Diego Velicia
Me gusta el fútbol. No me paso el día viendo partidos, ni me cojo un cabreo monumental cuando pierde mi equipo, el Valladolid, pero me gusta el fútbol. Algunos de los recuerdos más nítidos de mi infancia están ligados al fútbol: aquel balón lanzado por Platini que se cuela por debajo de Arconada en la final de la Eurocopa del 84. El 12 a 1 contra Malta. El penalti fallado por Eloy contra Bélgica en el Mundial del 86. O en el ámbito local, la Copa de la Liga ganada por el Valladolid en el 84 o la final de la Copa del Rey perdida en el 89.

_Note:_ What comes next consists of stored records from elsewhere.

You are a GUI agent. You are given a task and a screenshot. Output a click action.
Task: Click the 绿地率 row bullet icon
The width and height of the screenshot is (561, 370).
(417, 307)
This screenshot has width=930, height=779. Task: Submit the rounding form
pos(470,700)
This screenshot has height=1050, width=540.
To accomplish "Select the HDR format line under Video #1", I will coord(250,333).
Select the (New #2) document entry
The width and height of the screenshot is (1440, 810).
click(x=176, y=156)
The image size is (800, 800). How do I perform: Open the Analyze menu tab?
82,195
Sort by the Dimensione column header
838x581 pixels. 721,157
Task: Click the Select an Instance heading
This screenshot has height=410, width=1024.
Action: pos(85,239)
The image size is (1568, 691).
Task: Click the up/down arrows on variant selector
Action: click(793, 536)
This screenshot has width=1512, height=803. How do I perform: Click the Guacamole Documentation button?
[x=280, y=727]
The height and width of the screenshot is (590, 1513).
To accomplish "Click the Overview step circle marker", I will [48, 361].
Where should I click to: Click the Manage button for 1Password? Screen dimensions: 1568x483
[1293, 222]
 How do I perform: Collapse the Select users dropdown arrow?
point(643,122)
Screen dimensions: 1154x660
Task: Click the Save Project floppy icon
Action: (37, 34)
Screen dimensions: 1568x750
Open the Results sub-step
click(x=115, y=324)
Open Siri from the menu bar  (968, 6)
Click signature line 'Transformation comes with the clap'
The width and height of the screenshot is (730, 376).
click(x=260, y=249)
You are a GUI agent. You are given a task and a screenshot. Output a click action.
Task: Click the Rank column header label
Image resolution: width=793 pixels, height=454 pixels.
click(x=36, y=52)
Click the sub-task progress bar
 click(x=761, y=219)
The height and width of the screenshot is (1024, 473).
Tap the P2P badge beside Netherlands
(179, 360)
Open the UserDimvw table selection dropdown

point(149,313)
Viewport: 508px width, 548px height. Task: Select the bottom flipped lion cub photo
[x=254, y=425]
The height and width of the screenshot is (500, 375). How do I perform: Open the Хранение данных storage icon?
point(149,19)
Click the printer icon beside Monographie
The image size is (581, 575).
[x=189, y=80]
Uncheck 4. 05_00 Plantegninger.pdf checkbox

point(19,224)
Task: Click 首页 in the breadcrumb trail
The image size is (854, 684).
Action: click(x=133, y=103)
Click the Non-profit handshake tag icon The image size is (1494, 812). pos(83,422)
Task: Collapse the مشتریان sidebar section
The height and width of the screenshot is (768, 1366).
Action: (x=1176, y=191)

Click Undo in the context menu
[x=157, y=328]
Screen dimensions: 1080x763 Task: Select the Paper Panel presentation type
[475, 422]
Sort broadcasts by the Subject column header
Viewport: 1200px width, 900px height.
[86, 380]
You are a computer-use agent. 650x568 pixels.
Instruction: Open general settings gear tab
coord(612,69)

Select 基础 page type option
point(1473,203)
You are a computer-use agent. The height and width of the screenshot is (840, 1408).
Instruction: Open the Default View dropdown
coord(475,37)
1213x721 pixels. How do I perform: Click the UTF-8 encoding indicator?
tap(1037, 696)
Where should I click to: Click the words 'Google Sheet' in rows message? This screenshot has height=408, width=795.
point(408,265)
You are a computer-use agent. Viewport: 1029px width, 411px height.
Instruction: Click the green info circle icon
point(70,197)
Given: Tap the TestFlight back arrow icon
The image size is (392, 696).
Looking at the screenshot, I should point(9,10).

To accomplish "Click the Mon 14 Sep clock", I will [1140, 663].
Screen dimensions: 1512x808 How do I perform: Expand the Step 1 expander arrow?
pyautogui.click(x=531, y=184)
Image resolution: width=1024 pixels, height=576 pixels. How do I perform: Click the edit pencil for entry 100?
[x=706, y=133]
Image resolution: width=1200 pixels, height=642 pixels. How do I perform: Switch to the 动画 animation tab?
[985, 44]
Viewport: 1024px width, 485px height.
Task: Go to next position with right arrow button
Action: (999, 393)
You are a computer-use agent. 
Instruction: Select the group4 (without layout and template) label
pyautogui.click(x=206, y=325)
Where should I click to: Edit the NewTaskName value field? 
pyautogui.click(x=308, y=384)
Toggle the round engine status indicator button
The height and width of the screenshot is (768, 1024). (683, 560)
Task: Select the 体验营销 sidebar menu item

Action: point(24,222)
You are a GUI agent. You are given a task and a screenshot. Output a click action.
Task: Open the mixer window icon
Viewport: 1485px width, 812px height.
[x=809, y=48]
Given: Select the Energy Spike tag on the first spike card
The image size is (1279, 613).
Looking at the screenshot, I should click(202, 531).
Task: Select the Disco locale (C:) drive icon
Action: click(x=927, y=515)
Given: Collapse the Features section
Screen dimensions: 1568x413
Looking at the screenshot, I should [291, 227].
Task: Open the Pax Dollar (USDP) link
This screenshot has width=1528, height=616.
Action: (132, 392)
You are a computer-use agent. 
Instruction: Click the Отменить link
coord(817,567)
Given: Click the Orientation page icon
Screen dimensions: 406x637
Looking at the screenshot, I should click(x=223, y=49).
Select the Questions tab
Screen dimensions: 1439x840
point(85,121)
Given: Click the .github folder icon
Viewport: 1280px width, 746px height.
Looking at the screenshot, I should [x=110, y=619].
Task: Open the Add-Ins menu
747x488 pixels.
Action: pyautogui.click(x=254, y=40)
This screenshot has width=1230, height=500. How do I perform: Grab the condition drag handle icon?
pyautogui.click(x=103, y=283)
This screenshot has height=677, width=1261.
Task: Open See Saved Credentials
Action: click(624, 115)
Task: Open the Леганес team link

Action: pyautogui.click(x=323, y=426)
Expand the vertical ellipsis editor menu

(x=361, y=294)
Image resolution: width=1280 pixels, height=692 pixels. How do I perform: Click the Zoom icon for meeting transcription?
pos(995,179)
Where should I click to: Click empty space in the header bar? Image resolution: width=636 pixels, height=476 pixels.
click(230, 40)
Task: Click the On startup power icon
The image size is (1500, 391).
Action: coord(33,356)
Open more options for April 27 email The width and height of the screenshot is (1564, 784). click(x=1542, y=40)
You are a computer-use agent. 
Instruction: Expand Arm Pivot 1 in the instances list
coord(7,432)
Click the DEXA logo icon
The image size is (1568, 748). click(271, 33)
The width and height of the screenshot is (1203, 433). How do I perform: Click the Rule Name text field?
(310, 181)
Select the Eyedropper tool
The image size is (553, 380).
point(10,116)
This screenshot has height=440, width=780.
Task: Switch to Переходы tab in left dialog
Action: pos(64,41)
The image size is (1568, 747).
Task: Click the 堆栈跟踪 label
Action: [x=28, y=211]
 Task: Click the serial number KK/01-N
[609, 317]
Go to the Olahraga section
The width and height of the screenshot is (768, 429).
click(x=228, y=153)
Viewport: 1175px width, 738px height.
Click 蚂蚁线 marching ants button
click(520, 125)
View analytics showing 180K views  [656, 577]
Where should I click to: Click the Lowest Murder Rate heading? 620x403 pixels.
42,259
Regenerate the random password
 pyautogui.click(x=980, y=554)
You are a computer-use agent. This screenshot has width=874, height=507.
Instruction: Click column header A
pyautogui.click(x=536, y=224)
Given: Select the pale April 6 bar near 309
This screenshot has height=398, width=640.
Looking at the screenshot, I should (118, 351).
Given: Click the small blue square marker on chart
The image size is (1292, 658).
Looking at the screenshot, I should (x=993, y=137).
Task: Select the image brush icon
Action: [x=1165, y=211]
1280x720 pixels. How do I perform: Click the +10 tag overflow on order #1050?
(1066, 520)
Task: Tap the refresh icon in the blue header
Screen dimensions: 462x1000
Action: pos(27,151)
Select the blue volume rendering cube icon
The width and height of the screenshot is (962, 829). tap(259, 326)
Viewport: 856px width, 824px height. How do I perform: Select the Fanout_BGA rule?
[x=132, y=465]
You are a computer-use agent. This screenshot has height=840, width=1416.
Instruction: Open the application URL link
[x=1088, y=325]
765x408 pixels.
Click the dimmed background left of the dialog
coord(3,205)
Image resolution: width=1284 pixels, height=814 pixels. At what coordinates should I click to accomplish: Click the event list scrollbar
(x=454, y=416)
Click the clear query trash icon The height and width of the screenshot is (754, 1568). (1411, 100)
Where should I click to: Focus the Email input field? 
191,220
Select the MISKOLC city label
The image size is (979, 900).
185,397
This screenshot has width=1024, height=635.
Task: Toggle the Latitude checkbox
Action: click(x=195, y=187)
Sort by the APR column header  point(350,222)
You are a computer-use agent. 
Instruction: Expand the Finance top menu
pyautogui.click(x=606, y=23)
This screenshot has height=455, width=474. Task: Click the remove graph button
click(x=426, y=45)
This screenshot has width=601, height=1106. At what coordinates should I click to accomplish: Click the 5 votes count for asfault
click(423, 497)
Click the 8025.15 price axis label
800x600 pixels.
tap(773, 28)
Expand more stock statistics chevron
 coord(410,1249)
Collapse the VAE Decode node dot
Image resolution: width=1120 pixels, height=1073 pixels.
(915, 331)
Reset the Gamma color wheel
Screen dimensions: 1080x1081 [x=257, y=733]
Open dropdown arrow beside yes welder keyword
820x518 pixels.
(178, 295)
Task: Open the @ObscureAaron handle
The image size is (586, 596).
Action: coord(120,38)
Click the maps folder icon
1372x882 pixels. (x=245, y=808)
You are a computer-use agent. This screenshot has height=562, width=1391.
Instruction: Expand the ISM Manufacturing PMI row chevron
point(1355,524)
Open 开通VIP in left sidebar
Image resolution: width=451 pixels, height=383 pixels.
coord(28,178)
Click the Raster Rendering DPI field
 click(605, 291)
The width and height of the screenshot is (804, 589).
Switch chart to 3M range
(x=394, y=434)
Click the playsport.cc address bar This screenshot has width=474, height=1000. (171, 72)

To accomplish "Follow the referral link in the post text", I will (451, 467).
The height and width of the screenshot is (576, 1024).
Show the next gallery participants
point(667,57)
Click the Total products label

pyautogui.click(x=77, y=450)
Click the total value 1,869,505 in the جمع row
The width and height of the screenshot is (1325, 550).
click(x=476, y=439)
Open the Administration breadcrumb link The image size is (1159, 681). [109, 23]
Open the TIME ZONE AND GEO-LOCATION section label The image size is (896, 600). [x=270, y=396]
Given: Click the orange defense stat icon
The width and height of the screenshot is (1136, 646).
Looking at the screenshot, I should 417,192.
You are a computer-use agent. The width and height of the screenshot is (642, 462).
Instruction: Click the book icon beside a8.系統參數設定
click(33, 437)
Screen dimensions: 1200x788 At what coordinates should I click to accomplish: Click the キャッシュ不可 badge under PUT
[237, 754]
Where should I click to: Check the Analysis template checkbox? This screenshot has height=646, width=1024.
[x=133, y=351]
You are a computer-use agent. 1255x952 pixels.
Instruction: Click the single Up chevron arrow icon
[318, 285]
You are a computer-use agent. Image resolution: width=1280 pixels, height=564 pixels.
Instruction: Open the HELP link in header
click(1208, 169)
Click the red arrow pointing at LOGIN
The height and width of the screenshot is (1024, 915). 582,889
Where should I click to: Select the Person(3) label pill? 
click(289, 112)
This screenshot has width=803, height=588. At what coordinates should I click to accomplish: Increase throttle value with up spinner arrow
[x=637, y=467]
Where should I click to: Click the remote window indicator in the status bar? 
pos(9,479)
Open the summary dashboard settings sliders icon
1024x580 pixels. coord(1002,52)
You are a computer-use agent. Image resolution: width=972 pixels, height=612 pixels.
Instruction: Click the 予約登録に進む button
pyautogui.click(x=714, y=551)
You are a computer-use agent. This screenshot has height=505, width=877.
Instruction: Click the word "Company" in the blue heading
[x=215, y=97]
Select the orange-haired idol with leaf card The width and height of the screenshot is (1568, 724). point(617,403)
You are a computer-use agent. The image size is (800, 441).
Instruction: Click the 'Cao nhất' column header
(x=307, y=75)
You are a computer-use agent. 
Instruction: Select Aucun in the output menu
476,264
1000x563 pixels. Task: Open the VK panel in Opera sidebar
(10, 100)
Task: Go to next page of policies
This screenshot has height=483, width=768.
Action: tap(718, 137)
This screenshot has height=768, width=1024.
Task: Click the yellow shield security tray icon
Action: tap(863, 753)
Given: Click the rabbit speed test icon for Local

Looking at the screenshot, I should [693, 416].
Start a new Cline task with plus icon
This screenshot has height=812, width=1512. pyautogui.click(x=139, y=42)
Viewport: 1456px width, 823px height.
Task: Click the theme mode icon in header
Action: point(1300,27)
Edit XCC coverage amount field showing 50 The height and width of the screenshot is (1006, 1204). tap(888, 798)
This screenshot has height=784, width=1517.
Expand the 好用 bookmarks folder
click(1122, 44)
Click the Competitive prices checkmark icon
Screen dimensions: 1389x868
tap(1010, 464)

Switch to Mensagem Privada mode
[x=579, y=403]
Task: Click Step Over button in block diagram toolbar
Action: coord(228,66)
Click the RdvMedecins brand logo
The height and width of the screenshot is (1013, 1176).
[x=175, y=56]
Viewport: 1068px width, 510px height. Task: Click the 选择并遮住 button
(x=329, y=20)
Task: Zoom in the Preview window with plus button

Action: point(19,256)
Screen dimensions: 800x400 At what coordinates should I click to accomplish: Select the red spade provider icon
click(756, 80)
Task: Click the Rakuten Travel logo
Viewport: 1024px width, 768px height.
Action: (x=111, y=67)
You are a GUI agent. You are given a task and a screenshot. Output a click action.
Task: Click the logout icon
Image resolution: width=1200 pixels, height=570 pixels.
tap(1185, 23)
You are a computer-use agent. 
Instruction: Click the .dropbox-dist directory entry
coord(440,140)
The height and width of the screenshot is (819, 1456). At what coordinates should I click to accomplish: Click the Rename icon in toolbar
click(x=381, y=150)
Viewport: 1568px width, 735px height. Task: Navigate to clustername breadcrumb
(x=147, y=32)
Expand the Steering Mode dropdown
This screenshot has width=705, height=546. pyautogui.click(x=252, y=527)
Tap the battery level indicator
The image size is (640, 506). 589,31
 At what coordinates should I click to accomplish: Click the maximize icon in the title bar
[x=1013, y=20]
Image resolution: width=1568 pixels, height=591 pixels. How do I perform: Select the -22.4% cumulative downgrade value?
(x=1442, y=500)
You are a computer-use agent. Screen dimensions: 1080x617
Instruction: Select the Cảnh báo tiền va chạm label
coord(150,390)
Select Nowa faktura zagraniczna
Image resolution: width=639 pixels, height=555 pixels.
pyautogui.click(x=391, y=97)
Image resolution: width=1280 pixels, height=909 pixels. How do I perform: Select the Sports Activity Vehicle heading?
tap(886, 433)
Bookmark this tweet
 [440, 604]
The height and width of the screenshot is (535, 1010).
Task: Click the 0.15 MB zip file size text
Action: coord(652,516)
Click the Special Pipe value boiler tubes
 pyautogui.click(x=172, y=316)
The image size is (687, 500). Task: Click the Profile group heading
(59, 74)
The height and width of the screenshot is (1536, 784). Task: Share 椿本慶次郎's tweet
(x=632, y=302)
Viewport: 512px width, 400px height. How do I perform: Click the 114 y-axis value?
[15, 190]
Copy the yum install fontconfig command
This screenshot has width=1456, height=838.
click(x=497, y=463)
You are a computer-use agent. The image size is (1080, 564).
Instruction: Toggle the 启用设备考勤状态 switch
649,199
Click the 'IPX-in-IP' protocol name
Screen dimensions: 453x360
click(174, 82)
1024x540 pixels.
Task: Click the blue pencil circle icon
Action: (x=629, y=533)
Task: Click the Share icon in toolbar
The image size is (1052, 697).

Esos son los de la infancia. Pero hay un recuerdo que destaca sobre todos los demás, un recuerdo más cercano: el Mundial de Sudáfrica en 2010, cuando fuimos los mejores. Y un momento clave: el gol de Iniesta. La tensión previa al remate, los saltos de alegría cuando el balón llega a la red, los abrazos, los nervios hasta que terminó el partido… Inolvidable.
Tiempo después escuché a Iniesta contar en un documental cómo vivió aquel instante en que recibe el balón delante del portero. Transcribo: “Se para todo y solo estamos el balón y yo. Como cuando ves una imagen en cámara lenta, para mí fue así. Es difícil escuchar el silencio, pero yo en ese momento escuché el silencio y sabía que el balón iba dentro”
La pausa.
Dice la Real Academia de la Lengua que una pausa es una breve interrupción de un movimiento, una acción o un ejercicio.
Antes de escuchar esa explicación de Iniesta había visto muchas veces repetida la jugada de aquel gol. Fundamentalmente para revivir la emoción del momento. Pero desde que le escuché, comencé a mirar la jugada con un interés casi científico. Viéndola desde distintos ángulos. Escuchando distintas narraciones. Intentando percibir desde fuera ese momento clave que narra Iniesta en el que se para todo y escucha el silencio. Y no lo encuentro. Yo no veo que se pare nada. La jugada es una secuencia de pases, errores, botes, rebotes, movimientos continuados sin fin. Pero la pausa existe. ¿Dónde? En el lugar más importante, la cabeza de Iniesta. El resto no la notamos, pero él sí. Quizá más que en su cabeza, la pausa, en ese instante, abarca su vida entera. Toda su vida está en pausa en el momento crucial que se encuentra con el balón ante el portero rival.
Quizá tenemos la imagen de que una pausa es algo que alguien hace y se nota desde fuera. Que hace falta dejar todo lo que está haciendo y tumbarse en la hamaca para hacer una pausa. Pero hay pausas que pueden ser infinitamente pequeñas, casi imperceptibles. Hay pausas que tienen lugar en pleno movimiento. En la pausa cortamos el tiempo y percibimos la eternidad, dice Rollo May.
La pausa es un momento en el que aparentemente no ocurre nada, pero en el que evaluamos la situación, sopesamos posibles decisiones y nos decidimos por uno de los caminos posibles. Es el momento de mirar hacia delante y tomar las riendas del propio destino. Imprescindible para poder decir junto con el poeta Henley, “soy el dueño de mi destino, soy el capitán de mi alma”.
Es cierto que en esa libertad reside también la angustia. Si la pausa antecede a la decisión, a veces el horizonte que se despliega por delante está lleno de posibilidades, pero otras veces está lleno de incertidumbres. Hay quienes prefieren evitar la pausa para no sentir esa angustia. Reniegan de su humanidad. Es cierto que en la pausa nos reconocemos vulnerables. Pero no hay humanidad sin vulnerabilidad.
La pausa es el espacio de la libertad. Sin pausa todo lo que hay es un fatal encadenamiento entre estímulo y respuesta, esclavitud, en definitiva. Pero existe la pausa. Y en la pausa, la libertad. Y en la libertad, la humanidad.
Si Iniesta pudo hacer esa pausa en aquel impresionante momento, ¿no podrás hacer tú una pausa similar y elegir una palabra más adecuada, un tono más amable, un gesto de más amor?